═══ Given passage ═══

Nothing helps in a black swan event, but the charts here https://theirrelevantinvestor.wordp...erything-you-need-to-know-about-bear-markets/ suggest the average bear market is 69 weeks, with a max of 106 weeks although if one looks at a complete peak-to-trough-to peak over a very long period, there are 3 instances of 13-25 years of theoretical bear markets....the latter of which are not that relevant, since for example in the 2000-2013 bear market, there was an intermediate peak in 2007 where a fixed ladder would have been replenished in real life.


----------



## james4beach (Nov 15, 2012)

^ and all of that was measured in US markets, which have had the strongest and longest lasting bull market(s) of any market in modern history.

All of these ideas of stock allocations and long term growth rates are based on US stock markets, which compared to other world markets have been _unusually strong_ for a long time. Look at what happens to either the SWR studies or backtesting when they look at international markets. The results are much worse.

Personally I think that everyone is basing their planning on the "best case scenario", i.e. the US stock market of the last couple centuries. This is a fundamental flaw in reasoning and analysis.


----------



## AltaRed (Jun 8, 2009)

I don't dispute US markets have outperformed global markets historically. They may, or may not, continue to do so in the future. That is the reason for geographic and currency diversification. I maintain that as long as one has 'sufficient' reserves in cash/fixed income to handle the more typical nasty 'curve' balls, as compared to a hand grenade, we cannot do much more without withdrawing into bunker mentality.


----------



## james4beach (Nov 15, 2012)

It's true that you can't do much more. Other than (perhaps at the start of retirement) have more realistic, lower ambitions for portfolio returns.

Some historical perspective: retail investors and pop culture didn't even care about stocks and mutual funds until the 1990s. Unsurprisingly, the popularity exploded in the middle of the most powerful stock bull market in world history. This notion ... commonly believed on this forum ... that stocks are the key to riches and a good retirement, only really appeared in the 1990s. This was also a great time for the economy, lots of jobs, high incomes, good spirits.

═══ Data block ═══

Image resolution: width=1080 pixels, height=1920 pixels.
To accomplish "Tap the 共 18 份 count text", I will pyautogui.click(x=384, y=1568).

═══

- [List of tasks]
1) Translate this sentence from the bear market thread into Spanish: "I don't dispute US markets have outperformed global markets historically."
2) List every length of time that the bear market thread gives for how long bear markets last.
3) Repeat the bear market thread word for word, everything from "Personally I think" down to "reasoning and analysis.".
The lines on this page are not needed for anything that follows.

- [Answers to this exercise]
1) No discuto que los mercados estadounidenses hayan superado históricamente a los mercados globales.

2)
- 69 weeks (the average bear market)
- 106 weeks (the maximum)
- 13–25 years (the 3 instances of theoretical bear markets, measured peak-to-trough-to-peak over a very long period)

3)
Personally I think that everyone is basing their planning on the "best case scenario", i.e. the US stock market of the last couple centuries. This is a fundamental flaw in reasoning and analysis.